02 June 2006

Just Who Is This Beyoncé?



Think back to the year 2000, that far away time when, as it turned out, we didn't have flying cars like we were promised but did have Destiny's Child. And for a moment, it seemed like an even trade because surely with these four ladies, the future had arrived.

Or three ladies, eventually. Or eleven. Or whatever, really, because it didn't matter how many roster changes the group endured. Destiny's Child was really about one woman: Beyoncé (pronounced with an "on-say") Knowles. She was the next generation. The future of diva.

In 2000
Beyoncé was making herself known as a formidable and unusual artist. If reports are to be believed, she was writing her own material, and it was about what a fiercely unattached woman she was. Unlike many women in pop, Beyoncé released single after single about how she was independent, intelligent, and (most uniquely) self-defined without a man's approval.
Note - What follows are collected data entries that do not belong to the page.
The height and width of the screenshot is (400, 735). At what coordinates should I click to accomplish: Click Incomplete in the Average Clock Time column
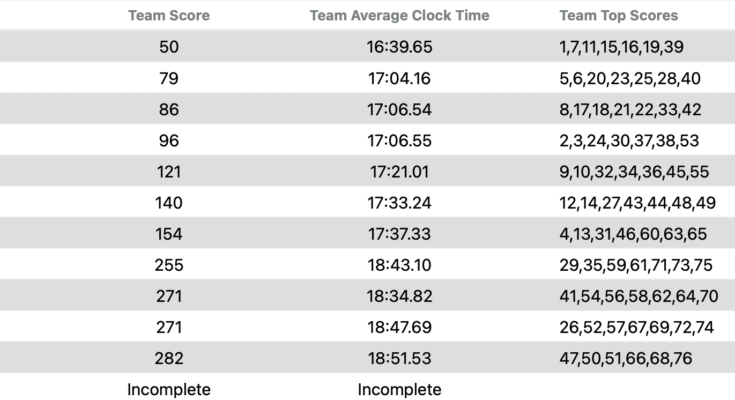(399, 389)
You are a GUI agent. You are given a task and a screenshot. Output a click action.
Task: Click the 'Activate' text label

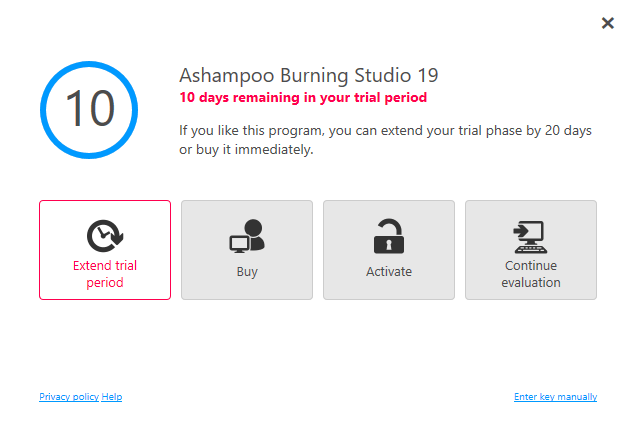pyautogui.click(x=389, y=271)
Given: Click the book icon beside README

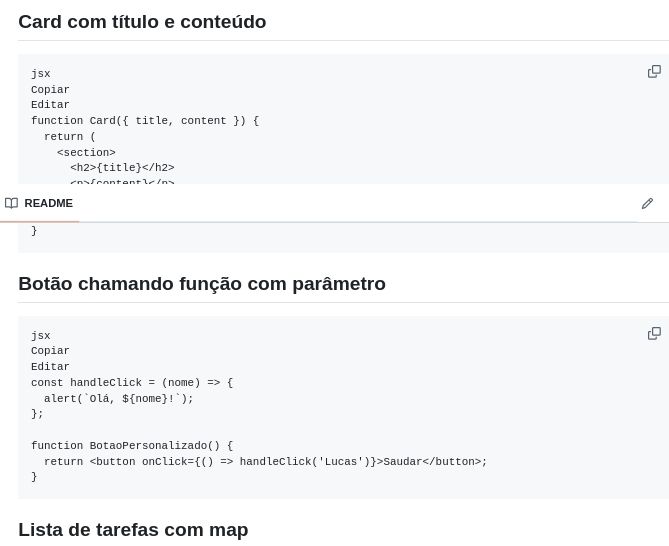Looking at the screenshot, I should pyautogui.click(x=11, y=203).
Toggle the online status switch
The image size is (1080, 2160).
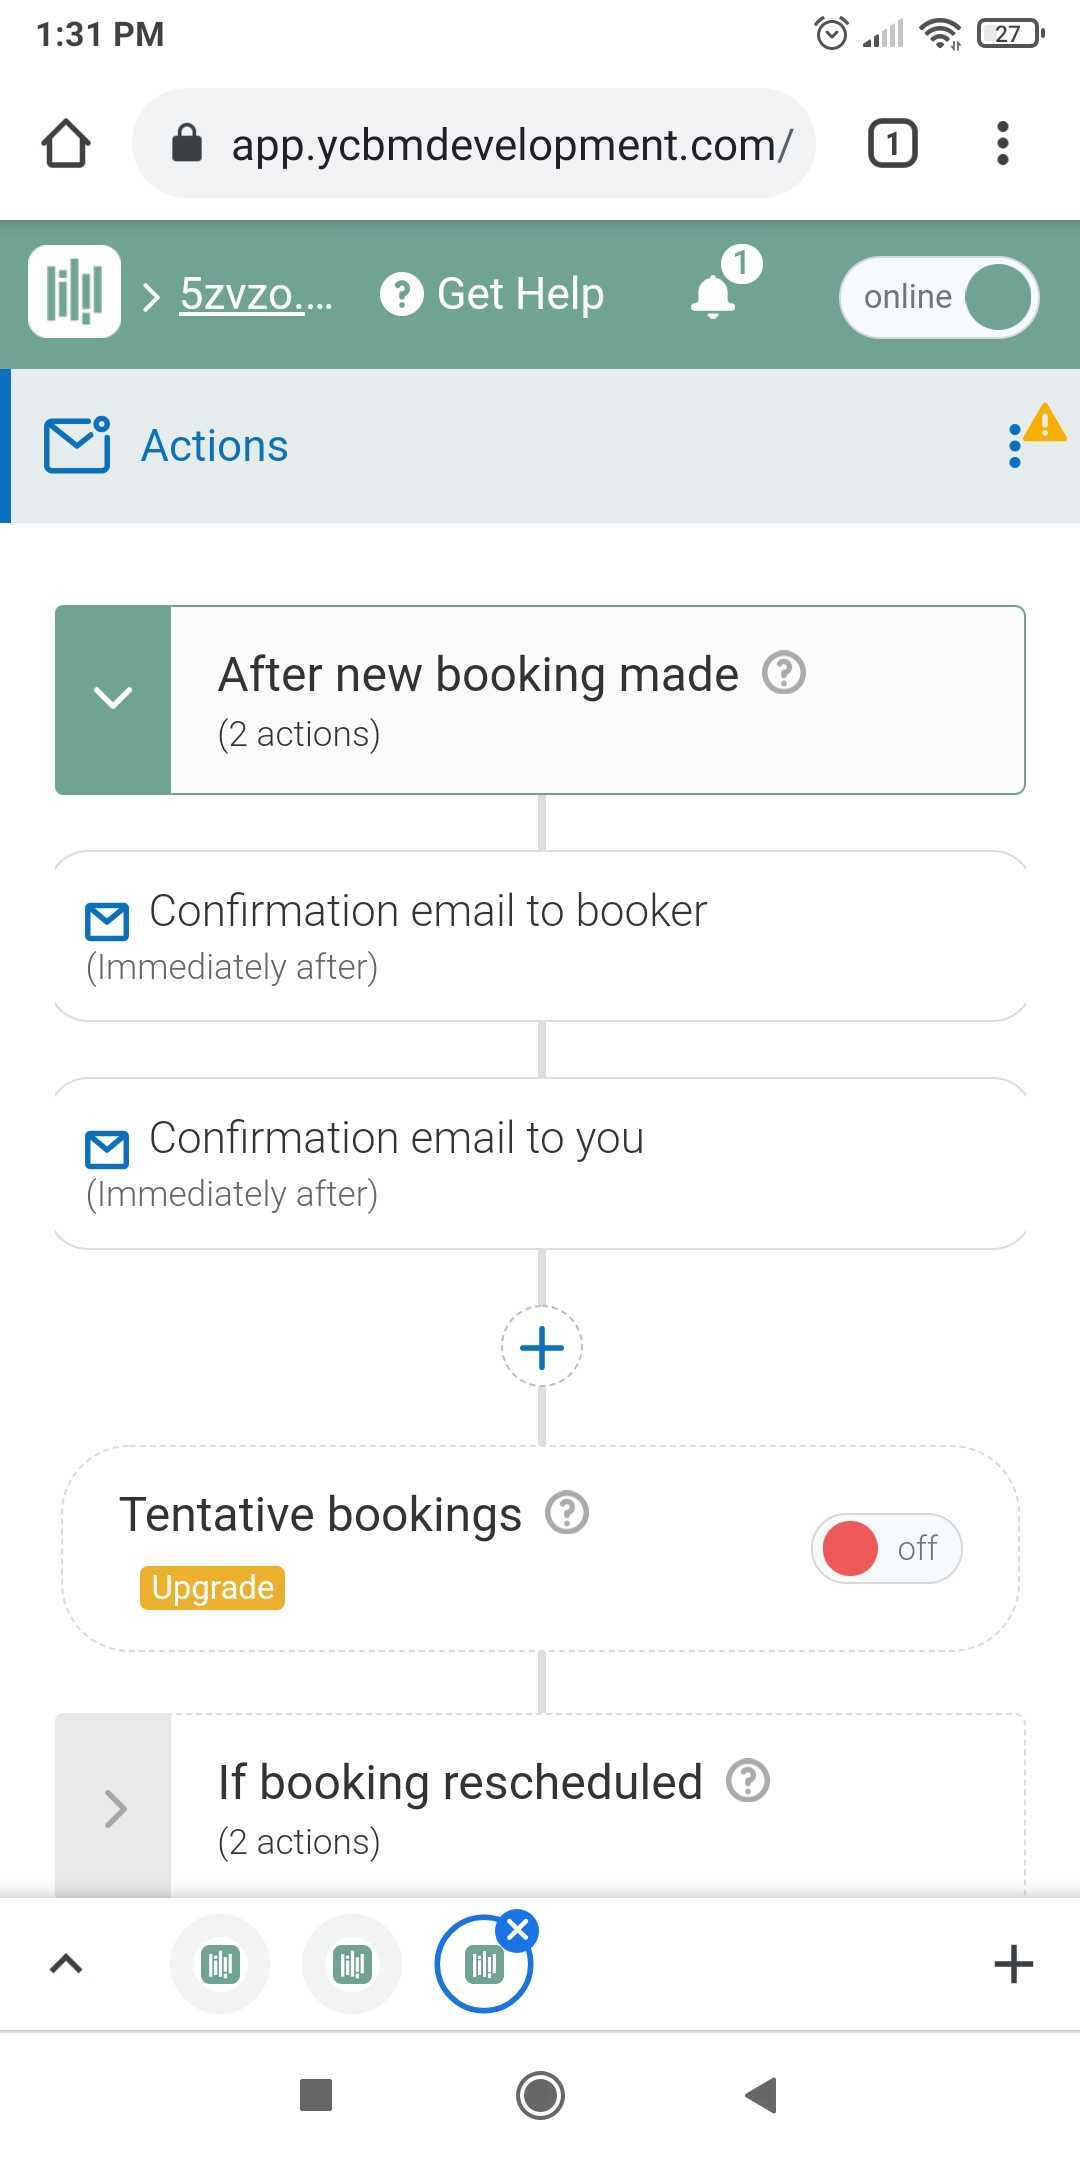tap(939, 297)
(Before we go any further, let me acknowledge that I know a lot of Destiny's Child's music was created by men, just like their image. But sometimes that music and those images do escape the clutches of the people who create them and manage to have an honest resonance all their own. For the purposes of this investigation, I'm accepting that there is a cultural validity to the personas crafted for music stars, even if we can see some of the puppet strings on their wrists.)

TLC had laid the ground work for
Beyoncé's brand of stuttering-beat liberation with hits like "Ain't 2 Proud 2 Beg" (a backhanded embrace of female sexuality), "What About Your Friends" (a reminder that your own best friend is probably yourself), and "No Scrubs" (a reminder that.... well, I'll get to that.) Salt 'n Pepa, En Vogue, and earlier acts like Aretha Franklin had also helped get things started, too.
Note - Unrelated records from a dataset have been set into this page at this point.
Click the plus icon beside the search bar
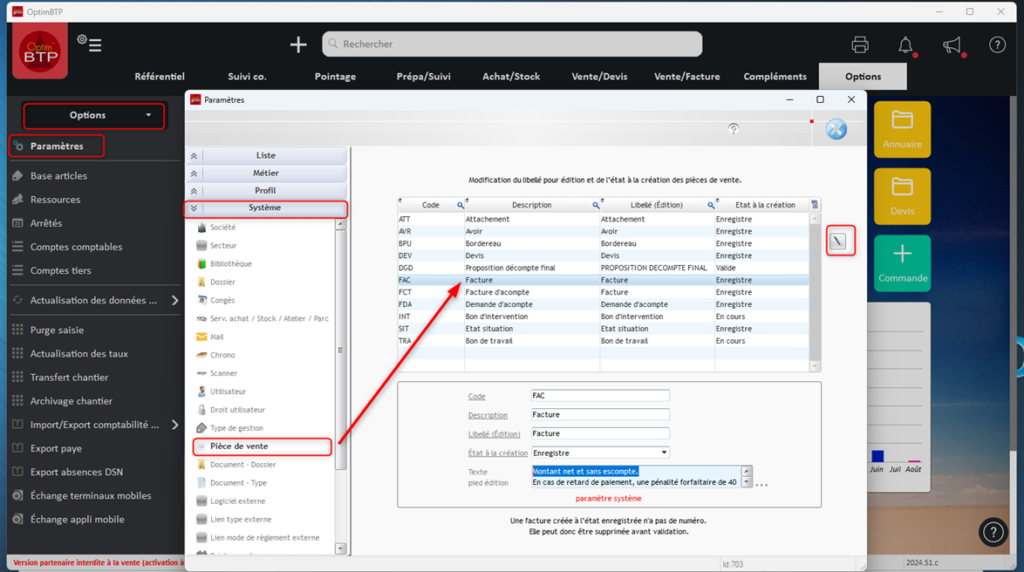The width and height of the screenshot is (1024, 572). 298,44
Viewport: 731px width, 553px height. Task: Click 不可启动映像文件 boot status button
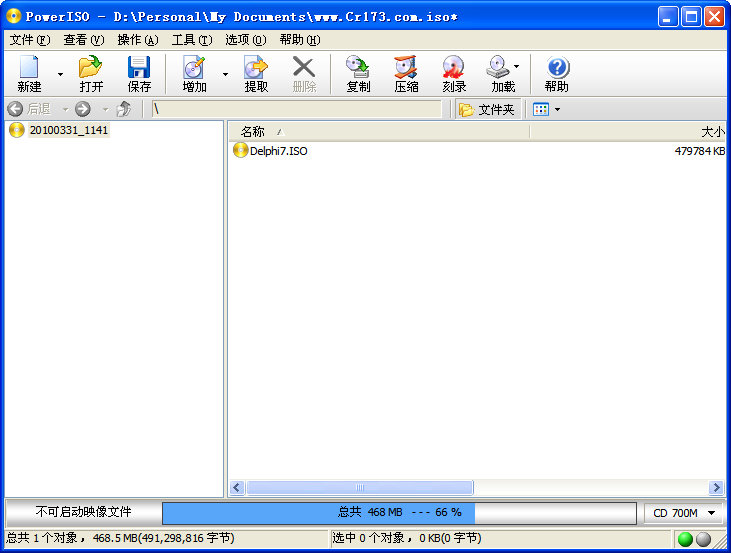83,512
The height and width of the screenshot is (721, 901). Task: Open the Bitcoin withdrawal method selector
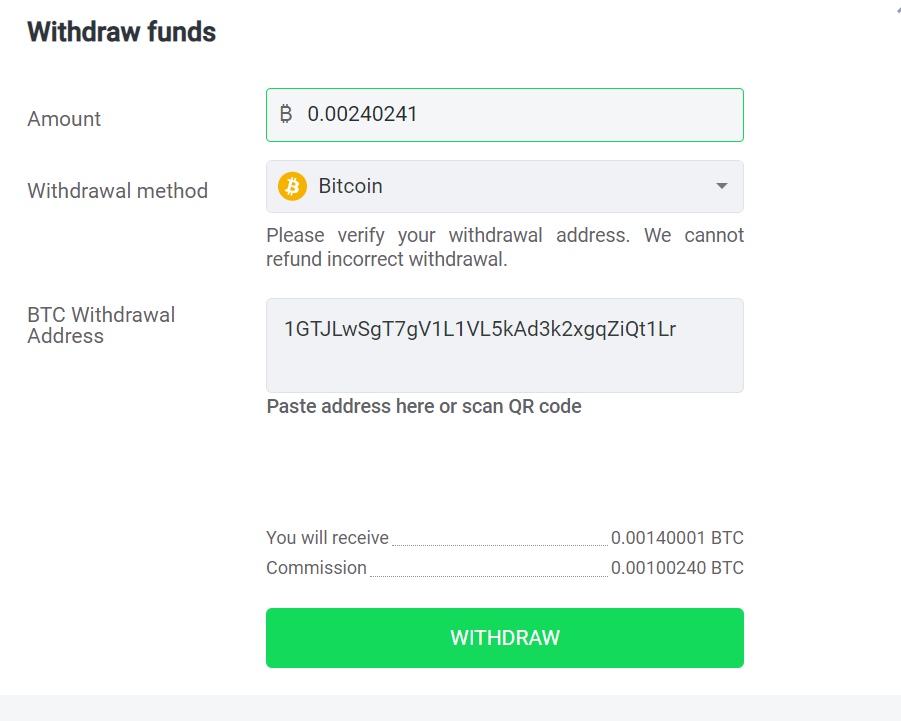pos(505,186)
And like the truly legendary among her predecessors,
Beyoncé had the charisma and savvy to become a force of pop nature. People cared about her in that way that makes someone a star instead of just a popular recording artist. This is why we're not discussing Kelly Rowland or Michelle Williams: AKA, the Other Two. This is why they made a Beyoncé Barbie.

At first, Ms. Knowles seemed to be using her power to assert feminine authority. Take "Bills, Bills, Bills," which often gets lumped in with "No Scrubs" as a greed anthem of 1999. But in "No Scrubs" men are dropped for having no money, while in "Bills, Bills, Bills"
Beyoncé cans them for not being able to pay the charges they run up on her credit card (listen to the lyrics, y'all!) She certainly doesn't need a leech like that in her life. Or a co-dependent bug-a-boo, as we'd learn later.
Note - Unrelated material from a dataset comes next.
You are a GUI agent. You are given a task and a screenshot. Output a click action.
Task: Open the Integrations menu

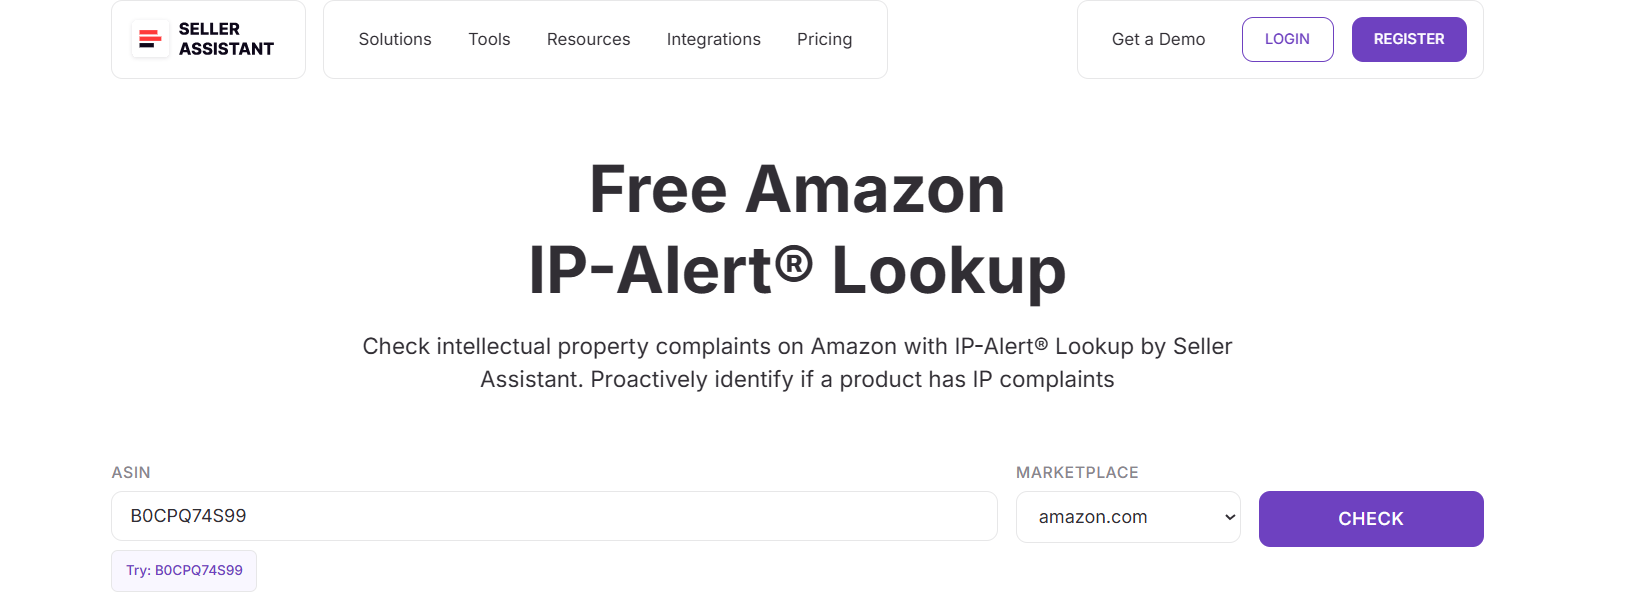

And then came the one-two punch of "Independent Women, Part 1" and "Survivor," in which the record company made a bigger deal of Ms. Knowles' songwriting contributions and how her message was that she didn't need some chump's money (the former) or fale friends (the latter).

And it was kind of awesome for a woman in pop to be so agressively self-sufficient. It was--dare I say it--awesome like how Madonna's awesome.

Then
Beyoncé transformed into a man's plaything. I'm not saying I know how it happened--may she changed for real; mayber her handlers decided she was losing too many fans by not seeming sexually docile--but it happened all the same. Consider these lyrics from "Cater 2 U," the last official single from Destiny's Child, released in 2005 :

If you want it
Say the word
I know whatever I 'm not fulfilling
Another woman is willing
I'm going to fulfill your mind, body, and spirit

I promise
I'll keep myself up
Remain the same chick
You fell in love with
I'll keep it tight,
I'll keep my figure right.
I'll keep my hair fixed,
Keep rocking the hottest outfits.
When you come home late,
tap me on my shoulder, I'll roll over.
Baby I heard you; I'm here to serve you.
If it's love you need, to give it is my joy.
I'm here to cater to you boy.

Hardly an independent woman now, is she? Granted, that's the most blatantly passive verse in the song, and Kelly sings it. But
Beyoncé's implicated in the message by singing back up. And that's only her singing on "Check On It," her number one single from earlier this year. There's a bit more confidence in the sexuality of the lyric, but she is still priding herself for being able to control men with her sexual allure instead of celebrating her free-thinking independence or insistence that she be "fifty-fity in relationships" (to quote "Independent Women, Part 1.")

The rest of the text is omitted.